Tim Hancock, Amnesty's international campaigns director, said: "The 'Chinese model' of an internet that allows economic growth but not free speech or privacy is growing in popularity, from a handful of countries five years ago to dozens of governments today who block sites and arrest bloggers."

China's 144 million internet users face the most sophisticated controls in the world. Software filters hundreds of millions of emails, web-pages, and mobile phone text messages for key words that trigger either automatic blocks or further investigation by censors.

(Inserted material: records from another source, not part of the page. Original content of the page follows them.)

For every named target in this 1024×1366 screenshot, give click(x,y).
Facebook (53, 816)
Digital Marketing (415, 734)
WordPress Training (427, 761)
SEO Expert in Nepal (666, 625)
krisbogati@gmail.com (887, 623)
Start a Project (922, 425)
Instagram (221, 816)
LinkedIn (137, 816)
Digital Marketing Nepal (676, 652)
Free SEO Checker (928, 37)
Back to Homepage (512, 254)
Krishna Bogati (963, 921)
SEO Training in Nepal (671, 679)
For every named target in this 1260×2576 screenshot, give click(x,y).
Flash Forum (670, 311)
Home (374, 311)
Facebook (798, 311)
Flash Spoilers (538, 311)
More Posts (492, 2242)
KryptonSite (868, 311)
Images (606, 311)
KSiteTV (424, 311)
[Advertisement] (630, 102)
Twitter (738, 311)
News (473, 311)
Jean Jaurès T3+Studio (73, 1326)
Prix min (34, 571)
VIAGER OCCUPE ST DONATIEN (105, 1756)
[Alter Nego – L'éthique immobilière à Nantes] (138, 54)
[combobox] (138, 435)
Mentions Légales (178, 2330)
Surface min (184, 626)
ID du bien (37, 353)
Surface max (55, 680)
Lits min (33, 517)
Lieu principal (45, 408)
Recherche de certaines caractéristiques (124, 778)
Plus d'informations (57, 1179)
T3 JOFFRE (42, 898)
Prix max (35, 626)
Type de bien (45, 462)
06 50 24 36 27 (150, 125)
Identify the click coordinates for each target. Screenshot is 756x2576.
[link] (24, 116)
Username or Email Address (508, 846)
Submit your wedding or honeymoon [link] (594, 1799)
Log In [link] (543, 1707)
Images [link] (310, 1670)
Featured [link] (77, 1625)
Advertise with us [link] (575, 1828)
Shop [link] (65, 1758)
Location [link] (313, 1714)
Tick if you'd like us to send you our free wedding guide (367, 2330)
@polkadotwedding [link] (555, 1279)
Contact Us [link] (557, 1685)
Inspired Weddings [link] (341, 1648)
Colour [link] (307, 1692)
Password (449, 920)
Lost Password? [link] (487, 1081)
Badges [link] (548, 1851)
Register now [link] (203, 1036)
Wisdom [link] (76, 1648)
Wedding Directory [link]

In addition, internet companies in China, including overseas firms, have to operate systems of self-censorship. The Chinese government claims that the rules are in line with international norms for countering crime such as pornography, but does not deny that they also cover political activity.

Shi Tao, an award-winning reporter on a central Chinese newspaper, is serving 10 years in jail for sending details of one censorship order to Human Rights in China by email.

His details were handed over to police by the American internet firm Yahoo!. Amnesty said such practices could change the internet "beyond all recognition" as they are taken up by other countries.

It cited research by an academic study group, the Open Net Initiative, that at least 25 governments employed filtering for censorship. They included Iran, Burma, and Saudi Arabia but also Western-oriented democracies such as India and South Korea.

The webcast discussion will feature Martha Lane-Fox, the dotcom entrpreneur, and Jimmy Wales, the founder of Wikipedia, the internet encyclopedia, which is one of thousands of sites permanently blocked in China.